Tim, this probably isn’t a good movie for your kids either.

Good point. I’d start them with something lighter from Lynch…like Blue Velvet. They may enjoy Eraserhead if they’re fond of black and white with mono sound or guys that live in radiators.

Just because you don’t understand this fantastic movie doesn’t make it crap.

Maid in Manhattan is easy to follow, perhaps you should check it out.

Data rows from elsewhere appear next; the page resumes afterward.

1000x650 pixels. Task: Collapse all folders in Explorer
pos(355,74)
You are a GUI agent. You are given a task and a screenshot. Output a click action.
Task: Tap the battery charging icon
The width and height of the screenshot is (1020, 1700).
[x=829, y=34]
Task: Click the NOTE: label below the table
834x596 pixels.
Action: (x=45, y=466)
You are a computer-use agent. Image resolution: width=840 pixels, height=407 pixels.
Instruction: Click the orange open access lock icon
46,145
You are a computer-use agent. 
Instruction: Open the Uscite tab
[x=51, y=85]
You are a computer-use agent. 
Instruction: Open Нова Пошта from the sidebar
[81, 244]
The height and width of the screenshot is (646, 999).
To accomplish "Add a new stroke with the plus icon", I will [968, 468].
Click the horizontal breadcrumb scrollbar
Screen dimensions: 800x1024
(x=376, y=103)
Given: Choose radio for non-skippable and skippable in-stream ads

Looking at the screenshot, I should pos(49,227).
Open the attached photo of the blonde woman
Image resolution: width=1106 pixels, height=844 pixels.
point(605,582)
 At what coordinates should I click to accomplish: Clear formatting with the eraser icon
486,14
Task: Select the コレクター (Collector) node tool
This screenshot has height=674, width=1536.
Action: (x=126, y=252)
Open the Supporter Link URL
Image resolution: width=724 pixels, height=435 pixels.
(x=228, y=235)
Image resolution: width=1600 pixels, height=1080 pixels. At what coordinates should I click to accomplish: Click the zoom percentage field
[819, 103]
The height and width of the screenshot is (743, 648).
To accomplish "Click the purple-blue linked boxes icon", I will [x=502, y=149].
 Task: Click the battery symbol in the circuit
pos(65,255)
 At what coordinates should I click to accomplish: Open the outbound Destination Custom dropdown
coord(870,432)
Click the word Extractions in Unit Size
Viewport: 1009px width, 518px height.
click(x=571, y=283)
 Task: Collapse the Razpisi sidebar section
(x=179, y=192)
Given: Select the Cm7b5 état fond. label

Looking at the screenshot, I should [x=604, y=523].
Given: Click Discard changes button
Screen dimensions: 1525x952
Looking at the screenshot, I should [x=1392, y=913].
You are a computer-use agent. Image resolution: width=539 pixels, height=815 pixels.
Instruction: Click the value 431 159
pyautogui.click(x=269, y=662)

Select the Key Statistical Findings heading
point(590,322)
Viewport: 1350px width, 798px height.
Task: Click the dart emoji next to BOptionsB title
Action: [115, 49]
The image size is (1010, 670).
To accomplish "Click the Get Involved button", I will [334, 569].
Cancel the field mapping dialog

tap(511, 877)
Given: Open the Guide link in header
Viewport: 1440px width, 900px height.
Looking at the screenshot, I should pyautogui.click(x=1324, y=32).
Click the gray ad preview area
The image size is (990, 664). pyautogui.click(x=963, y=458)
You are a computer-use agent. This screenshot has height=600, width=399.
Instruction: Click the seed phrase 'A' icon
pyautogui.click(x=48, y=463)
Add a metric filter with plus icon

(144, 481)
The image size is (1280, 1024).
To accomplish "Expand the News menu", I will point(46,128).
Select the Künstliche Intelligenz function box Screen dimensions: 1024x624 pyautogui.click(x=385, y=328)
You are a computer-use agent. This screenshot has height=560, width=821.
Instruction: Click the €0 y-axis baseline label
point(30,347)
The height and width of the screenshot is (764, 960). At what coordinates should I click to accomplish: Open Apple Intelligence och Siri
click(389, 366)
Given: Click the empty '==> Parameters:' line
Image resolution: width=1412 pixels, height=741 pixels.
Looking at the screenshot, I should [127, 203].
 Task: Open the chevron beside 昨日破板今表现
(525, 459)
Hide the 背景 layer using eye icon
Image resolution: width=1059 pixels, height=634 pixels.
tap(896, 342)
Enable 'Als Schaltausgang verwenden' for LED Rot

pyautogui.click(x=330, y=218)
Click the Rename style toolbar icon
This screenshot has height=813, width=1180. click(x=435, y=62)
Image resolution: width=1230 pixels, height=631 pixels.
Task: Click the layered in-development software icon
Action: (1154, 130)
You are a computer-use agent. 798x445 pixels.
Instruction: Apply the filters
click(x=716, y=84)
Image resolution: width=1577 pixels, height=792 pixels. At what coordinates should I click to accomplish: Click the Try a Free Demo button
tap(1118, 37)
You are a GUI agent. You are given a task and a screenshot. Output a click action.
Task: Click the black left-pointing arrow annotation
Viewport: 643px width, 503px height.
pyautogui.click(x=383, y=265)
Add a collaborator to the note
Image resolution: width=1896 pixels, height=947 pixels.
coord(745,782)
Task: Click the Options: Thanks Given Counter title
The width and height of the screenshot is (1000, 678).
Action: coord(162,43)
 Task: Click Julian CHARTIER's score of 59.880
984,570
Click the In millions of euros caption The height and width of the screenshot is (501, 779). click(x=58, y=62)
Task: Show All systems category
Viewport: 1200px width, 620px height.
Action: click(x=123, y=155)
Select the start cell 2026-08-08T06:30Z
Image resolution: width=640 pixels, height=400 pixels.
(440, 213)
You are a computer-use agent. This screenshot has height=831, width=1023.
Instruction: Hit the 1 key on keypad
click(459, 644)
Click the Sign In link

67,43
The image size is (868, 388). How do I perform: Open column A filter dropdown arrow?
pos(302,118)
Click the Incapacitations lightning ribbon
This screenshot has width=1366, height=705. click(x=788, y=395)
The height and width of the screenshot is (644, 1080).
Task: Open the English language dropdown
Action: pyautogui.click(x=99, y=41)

‘sylized irrelevancy’? huh? i actually think Mulholland Drive is one of the ‘easier’ Lynch movies to follow. Its basically about a small town girl having her dreams destroyed by trying to make it in Hollywood. The first part is the nancy drew tv dream come true and the second part is a hellish nightmare. Also, its not so much the plot thats important in a Lynch film but what you get out of the scenes… like how bout that scene with the guy freaked by the homeless man behind the dumpster!?! that was freaky! or the scene with the director getting kicked out of his house by his wife (who is having an affair with Billy Ray Cyrus)!

If you want a plot driven Lynch movie you’re better off with Elephant Man and The Straight Story… both really good movies.

etc

The Straight Story is very, very good. Plus, it’s about Iowa.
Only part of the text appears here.